_The data_

#####

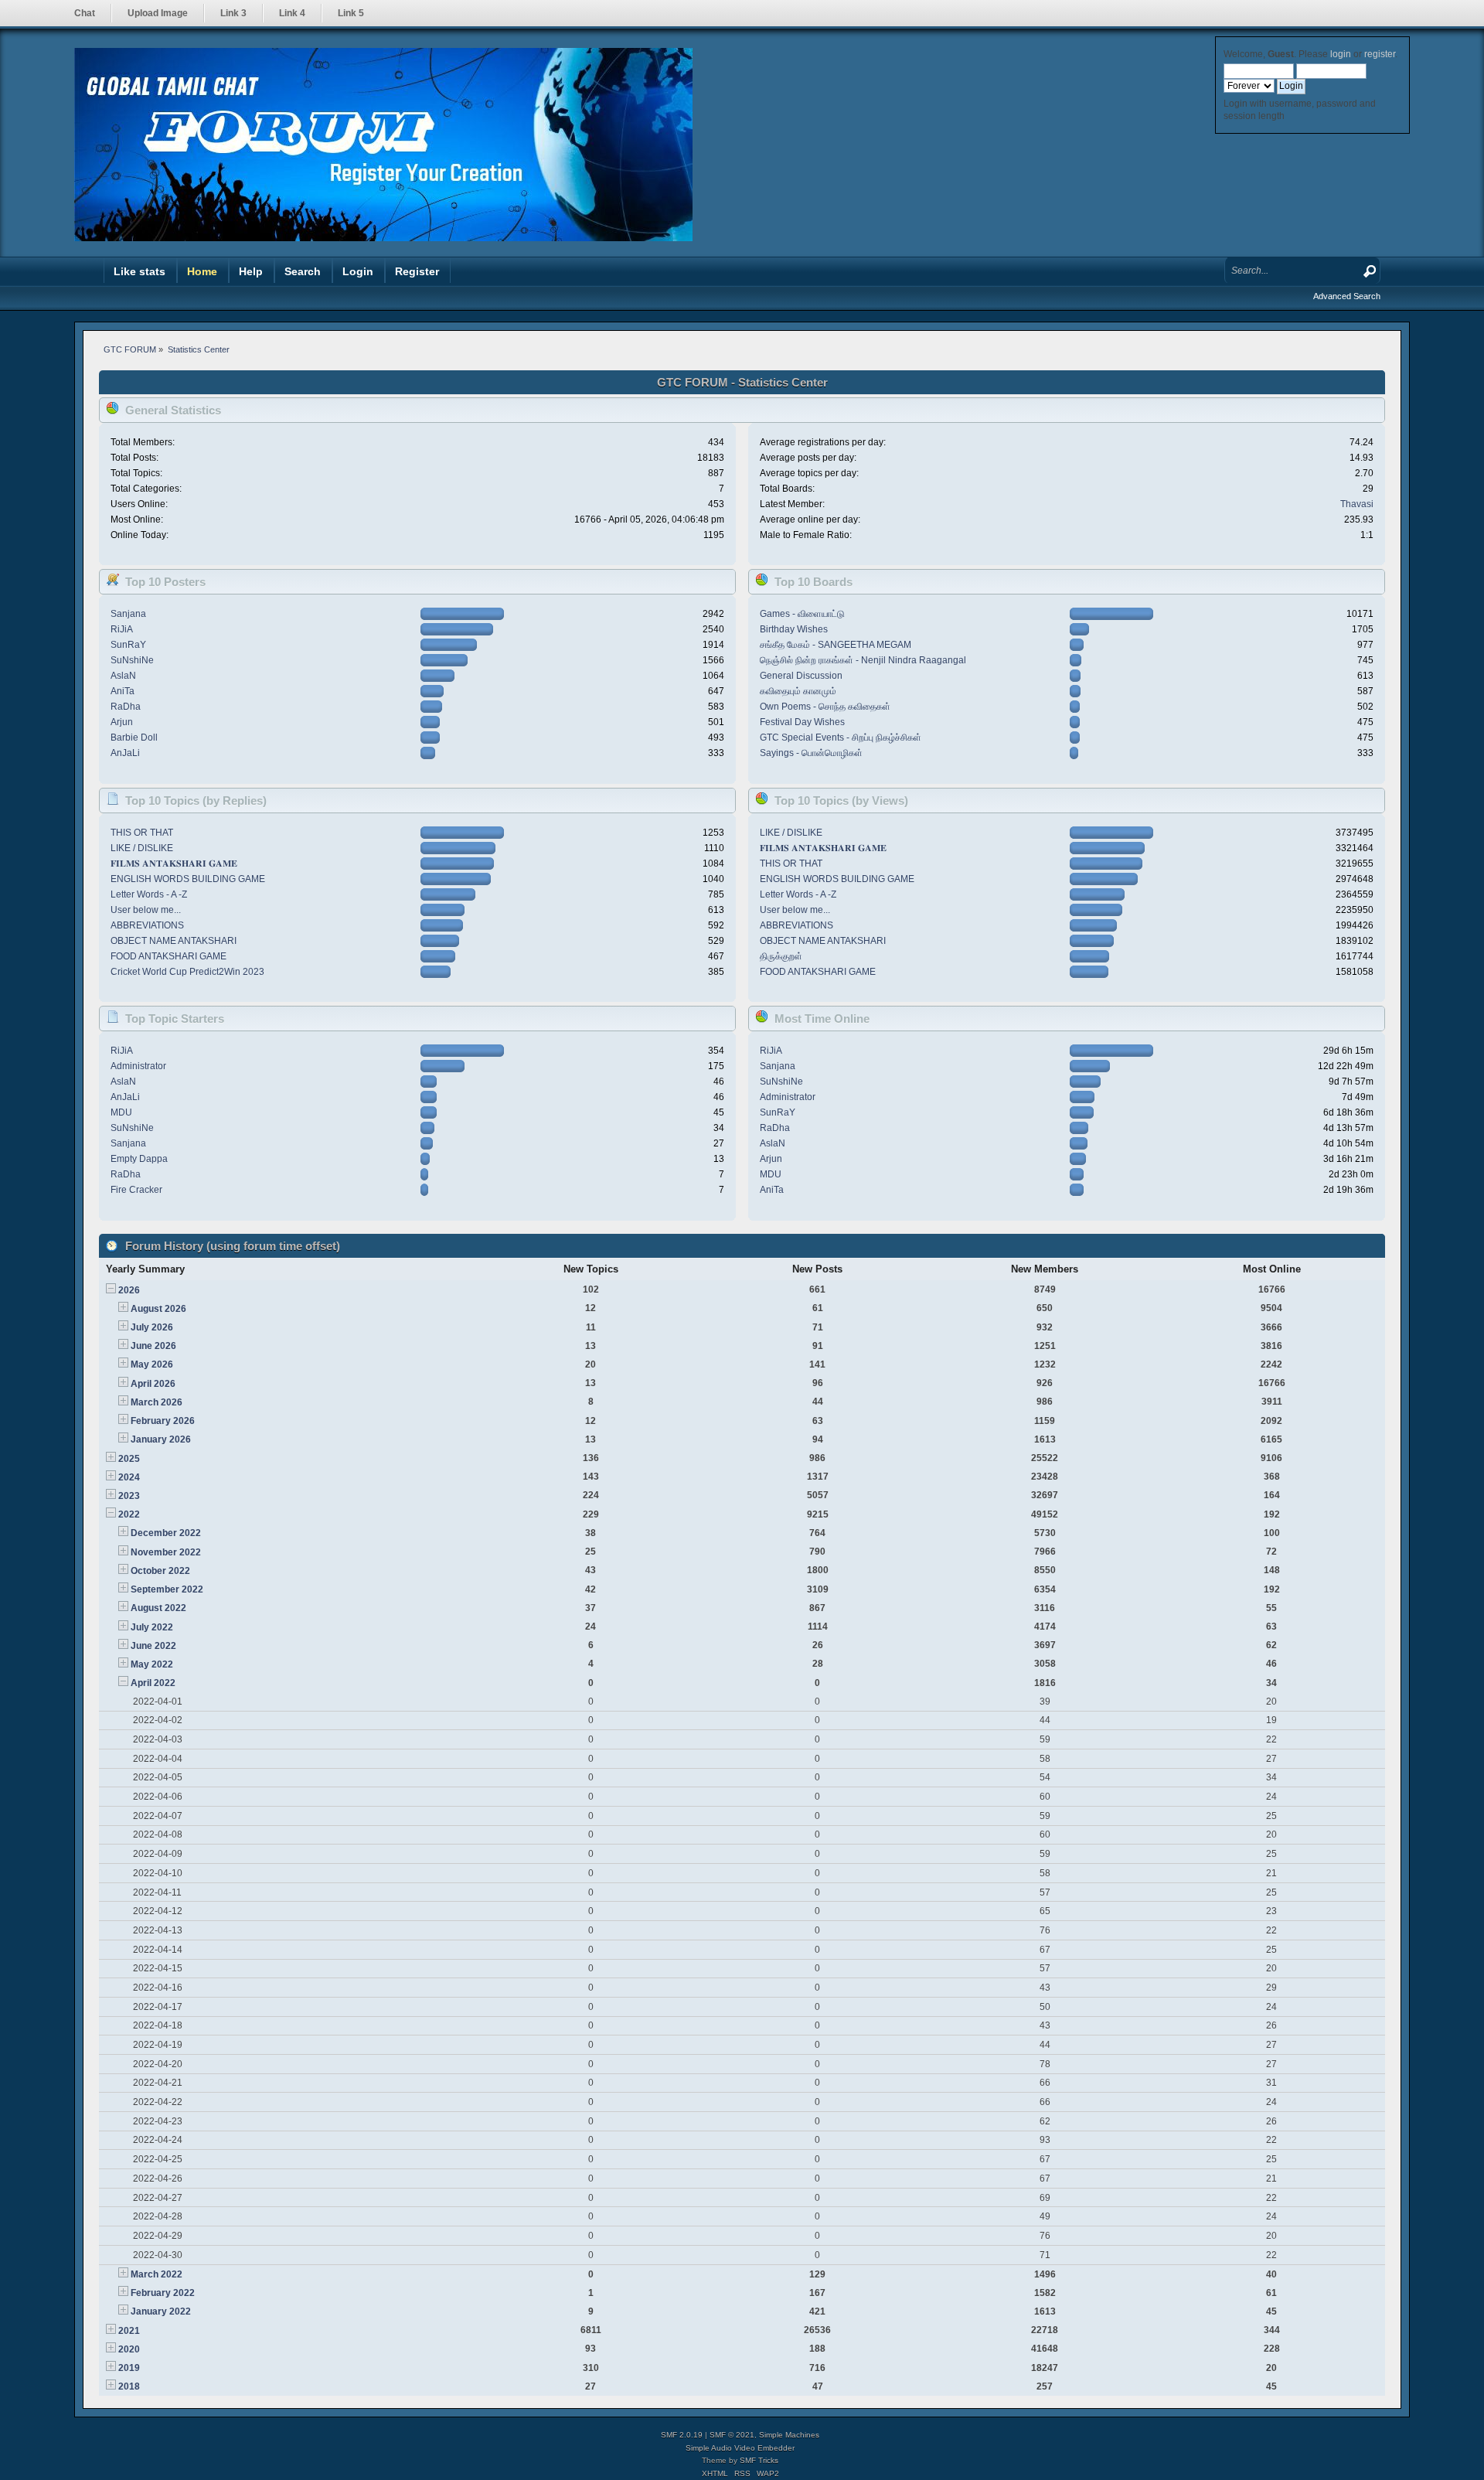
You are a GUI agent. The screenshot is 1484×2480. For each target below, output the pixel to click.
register (1379, 54)
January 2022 (161, 2311)
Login (357, 271)
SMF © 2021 (732, 2435)
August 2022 (158, 1608)
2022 (129, 1514)
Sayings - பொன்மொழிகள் (811, 753)
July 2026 (152, 1327)
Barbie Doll (134, 737)
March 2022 (156, 2274)
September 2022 (167, 1589)
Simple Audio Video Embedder (740, 2448)
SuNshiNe (132, 660)
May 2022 (152, 1664)
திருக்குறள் (781, 956)
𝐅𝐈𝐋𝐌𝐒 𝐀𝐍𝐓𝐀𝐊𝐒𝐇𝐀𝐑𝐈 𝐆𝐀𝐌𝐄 (174, 863)
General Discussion (801, 675)
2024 (129, 1477)
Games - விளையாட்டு (802, 613)
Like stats (139, 271)
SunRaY (128, 644)
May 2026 (152, 1364)
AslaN (123, 675)
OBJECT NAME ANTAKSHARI (174, 940)
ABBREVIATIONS (147, 925)
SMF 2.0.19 (682, 2435)
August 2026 (158, 1308)
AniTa (122, 691)
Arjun (122, 722)
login (1340, 54)
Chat (84, 13)
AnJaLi (125, 753)
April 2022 (153, 1683)
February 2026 (163, 1420)
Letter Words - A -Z (149, 894)
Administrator (138, 1066)
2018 (129, 2386)
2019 (129, 2367)
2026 (129, 1290)
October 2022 (160, 1570)
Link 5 (351, 13)
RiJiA (122, 629)
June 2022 (153, 1645)
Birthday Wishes (794, 629)
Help (251, 271)
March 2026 (156, 1402)
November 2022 (166, 1552)
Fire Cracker (136, 1189)
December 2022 (166, 1533)
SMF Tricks (759, 2460)
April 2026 (153, 1383)
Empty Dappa (139, 1158)
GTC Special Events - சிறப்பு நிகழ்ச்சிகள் (840, 737)
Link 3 (233, 13)
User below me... (146, 909)
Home (202, 271)
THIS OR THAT (142, 832)
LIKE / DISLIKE (142, 848)
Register (417, 271)
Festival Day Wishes (802, 722)
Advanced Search (1346, 296)
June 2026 (153, 1345)
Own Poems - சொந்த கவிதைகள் (825, 706)
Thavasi (1356, 504)
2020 (129, 2349)
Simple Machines (789, 2435)
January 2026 (161, 1439)
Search (302, 271)
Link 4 (292, 13)
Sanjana (128, 613)
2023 (129, 1495)
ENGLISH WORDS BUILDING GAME (188, 879)
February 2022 (163, 2293)
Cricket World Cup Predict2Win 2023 (187, 971)
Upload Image (158, 13)
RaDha (126, 706)
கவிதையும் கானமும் (798, 691)
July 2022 (152, 1627)
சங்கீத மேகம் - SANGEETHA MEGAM (835, 644)
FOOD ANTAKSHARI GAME (168, 956)
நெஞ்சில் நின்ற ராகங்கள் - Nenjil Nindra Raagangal (863, 660)
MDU (121, 1112)
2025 (129, 1458)
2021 (129, 2330)
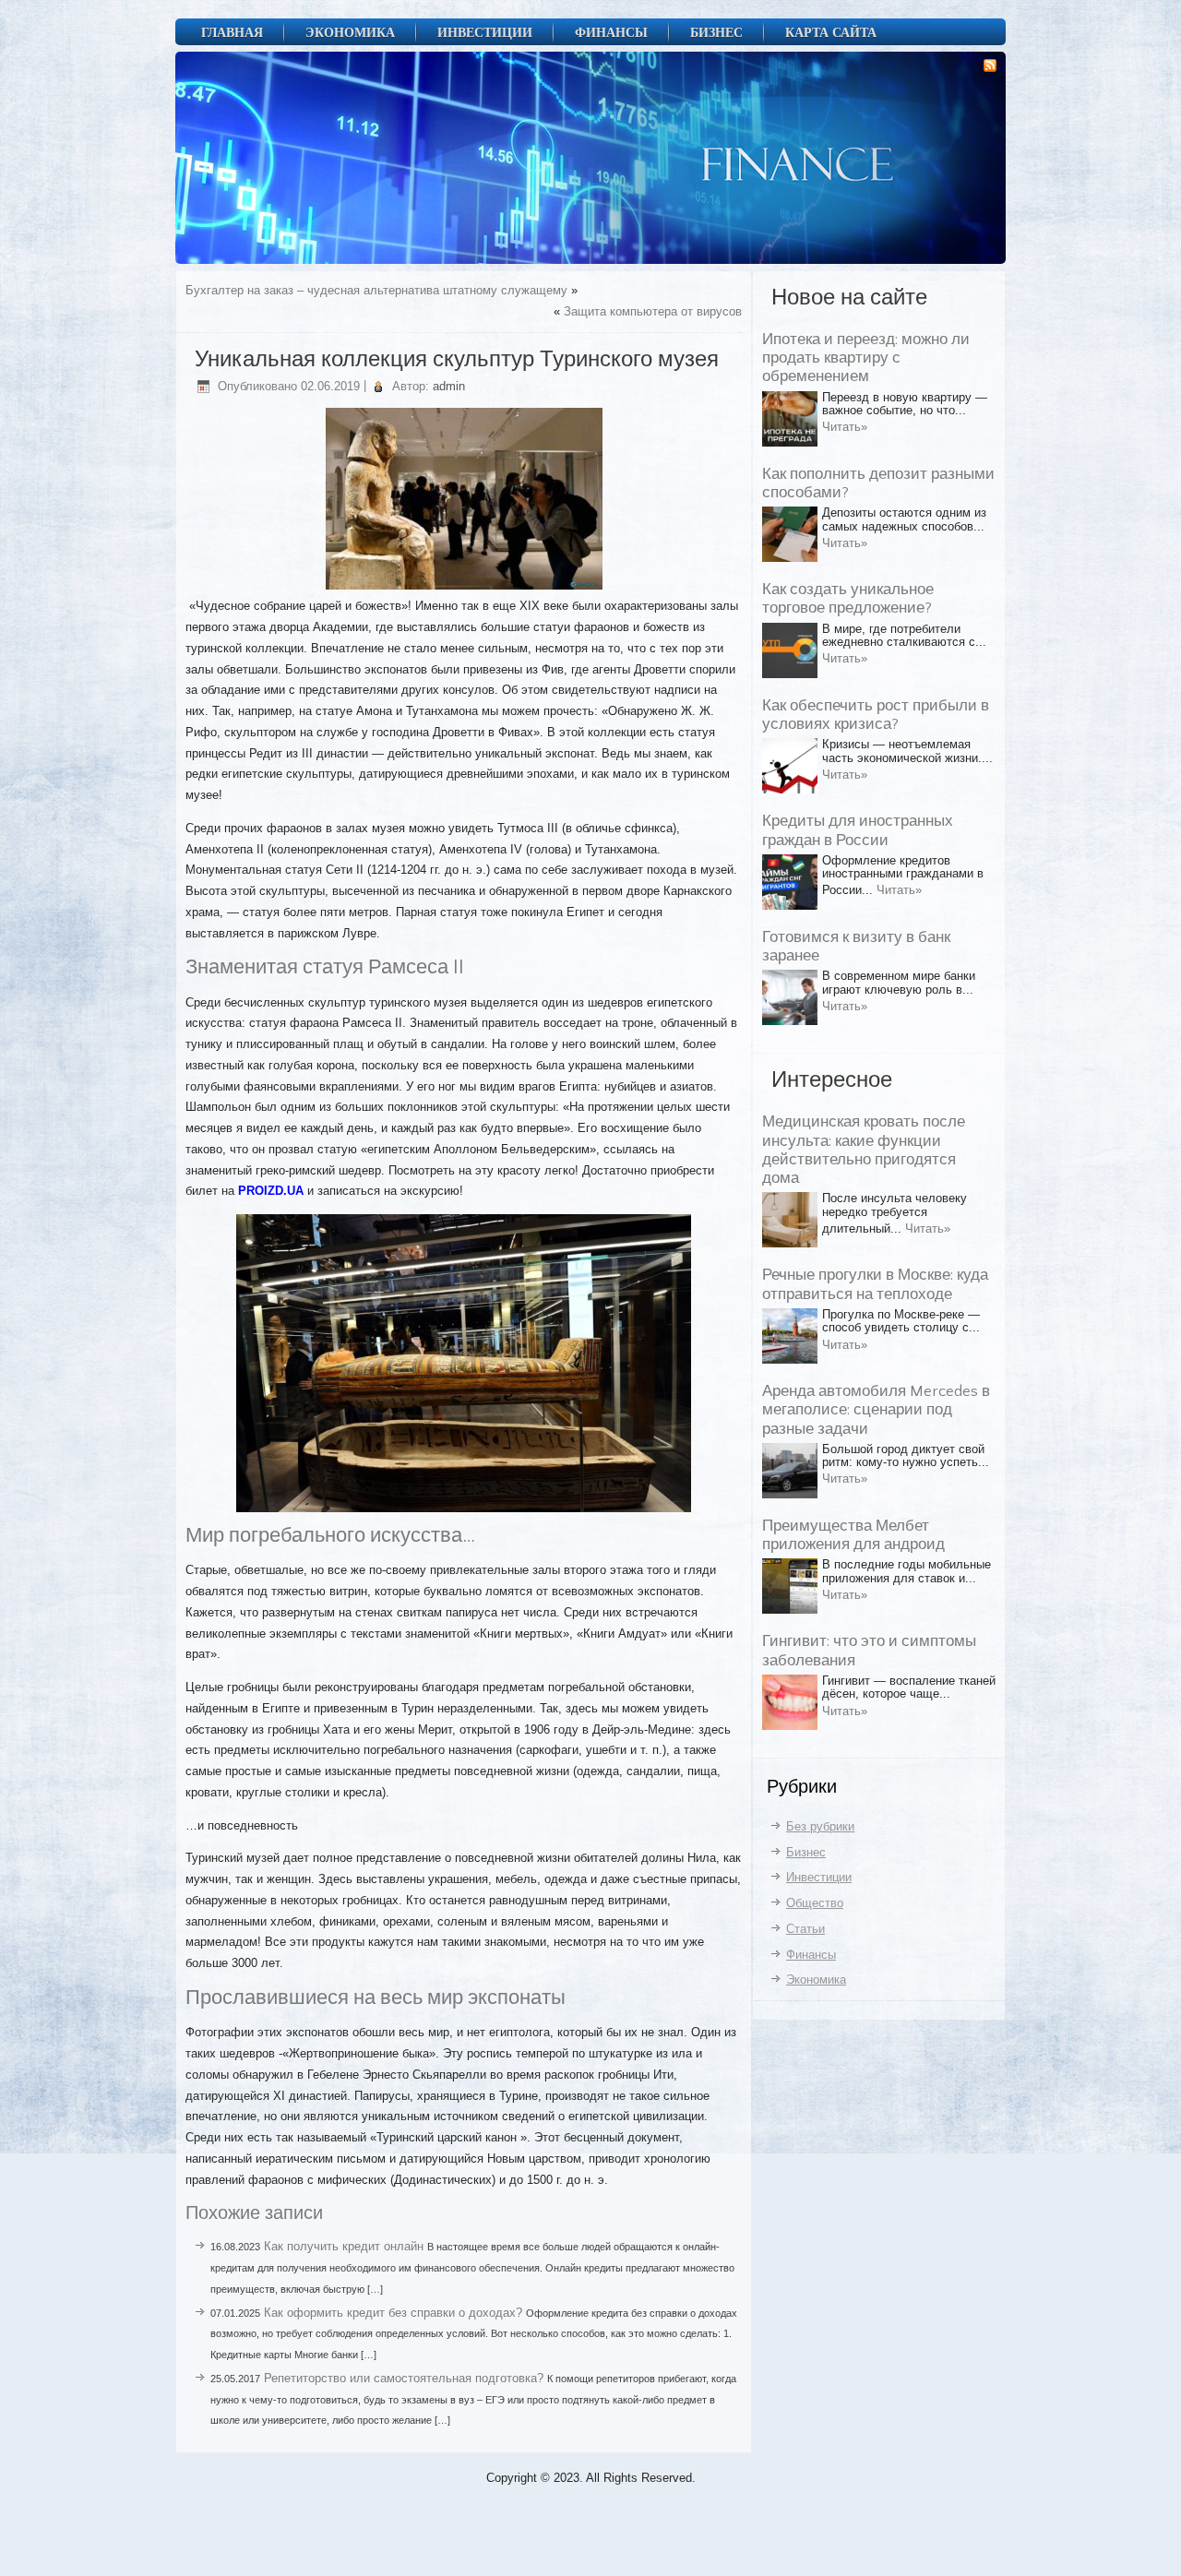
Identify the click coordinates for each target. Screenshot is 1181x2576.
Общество (814, 1903)
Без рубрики (820, 1826)
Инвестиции (484, 32)
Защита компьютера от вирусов (653, 311)
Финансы (611, 32)
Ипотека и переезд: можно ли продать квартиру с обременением (866, 358)
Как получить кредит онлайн (343, 2246)
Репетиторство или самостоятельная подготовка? (403, 2378)
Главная (232, 32)
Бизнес (716, 32)
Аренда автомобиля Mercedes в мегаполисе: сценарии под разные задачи (876, 1410)
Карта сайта (831, 32)
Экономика (350, 32)
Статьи (805, 1929)
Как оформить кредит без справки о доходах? (393, 2313)
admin (449, 386)
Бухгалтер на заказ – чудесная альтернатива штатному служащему (376, 290)
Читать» (844, 427)
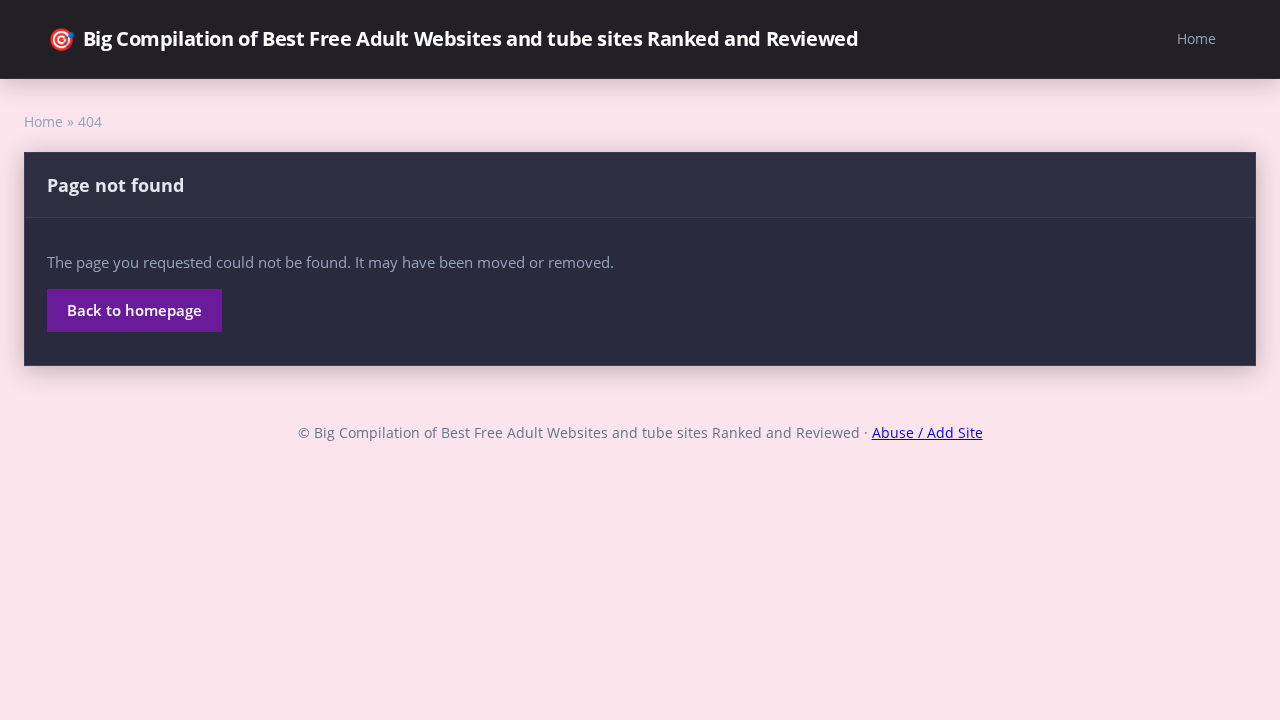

#####

_Instructions to follow_
Once the lines containing "кредит" in the data above are counted, give the total by itself.

_Task result_
2